Town officials contend the utility’s acquisition would likely result in lower water bills for its residents and greater local control over setting rates.
One of the town’s lawyers, Kendall MacVey, was able to present just a portion of his opening arguments on Wednesday. Apple Valley officials declined to comment until the town could more fully present its side in court.
Soneff characterized the eminent domain process as essentially a money grab.
“The condemnation is an effort to take (Liberty Utilities) for revenue,” he said.
To allow a public agency to acquire property, Soneff said, it must be shown that public interest and necessity require a public project.
In the case where an agency is attempting to take a property that already serves the public, it must be shown there is a “more necessary public use” justifying the takeover.
Soneff argued that those requirements hadn’t been met, as Liberty was already operating water infrastructure optimally.
He quoted town documents that defined the project as simply the proposed acquisition of the utility, citing no improvements or updates to the water system.

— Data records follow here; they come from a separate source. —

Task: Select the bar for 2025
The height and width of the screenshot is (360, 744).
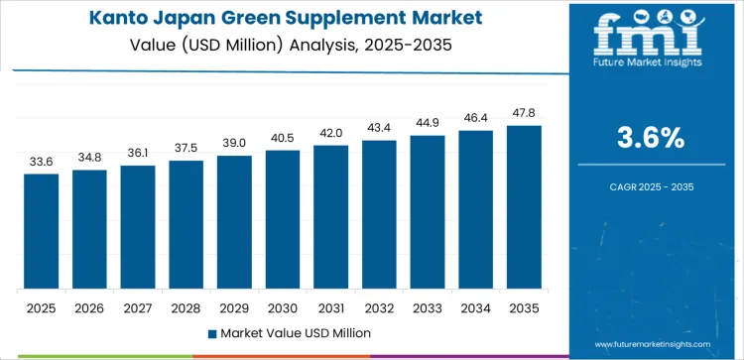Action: click(42, 231)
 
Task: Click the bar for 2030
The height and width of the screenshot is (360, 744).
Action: click(283, 219)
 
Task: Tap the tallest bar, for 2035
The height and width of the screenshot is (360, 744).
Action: click(524, 207)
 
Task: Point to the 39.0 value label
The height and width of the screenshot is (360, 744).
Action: click(234, 144)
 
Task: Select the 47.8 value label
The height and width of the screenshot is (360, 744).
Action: click(524, 113)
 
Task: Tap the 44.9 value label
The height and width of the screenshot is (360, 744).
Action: click(428, 123)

One attorney with Best Best & Krieger, the law firm that represents the town, was quoted as characterizing the takeover as “largely a title transfer.”
Plans for the water system’s acquisition, Soneff said, indicate the town isn’t prepared.
According to Soneff, former Apple Valley public works director Greg Snyder confirmed that the town’s plan was to “hire as many Liberty employees as we can.”
Snyder, who resigned in September 2018, had been hired partly because of his expertise in the water industry and to bring credibility that Apple Valley could run the utility.
Town Manager Doug Robertson previously told the Daily Press he would be able to fill the void because he had served as a general manager of the Victorville Water District.
On Wednesday, Soneff contended that even if Apple Valley won the lawsuit, it still wouldn’t be able to pass an assessment by the State Water Resources Control Board analyzing its technical, managerial and financial capabilities.
“They couldn’t meet that requirement. Certainly,” he said.
He noted two lawsuits were filed against the town regarding their sewer and trash programs.
Both alleged overcharging of customers and mishandling of revenues. The sewer lawsuit was settled, but it is unknown if the proposed trash rate settlement had been finalized.
Soneff also mentioned the town’s borrowing of up to $10 million in 2018, in part to pay for litigation costs associated with the eminent domain suit.
Robertson has said the money would be repaid by the end of the fiscal year, the Daily Press reported.
Additionally, Snyder disputed that Apple Valley’s acquisition would result in lower water bills. He said he would present evidence proving the opposite.
Voters passed a measure in June 2017 allowing the town to issue up to $150 million in revenue bond debt to acquire Liberty.
Soneff said the payments required to pay off the debt would be more substantial than the town estimates, resulting in an increase in water rates.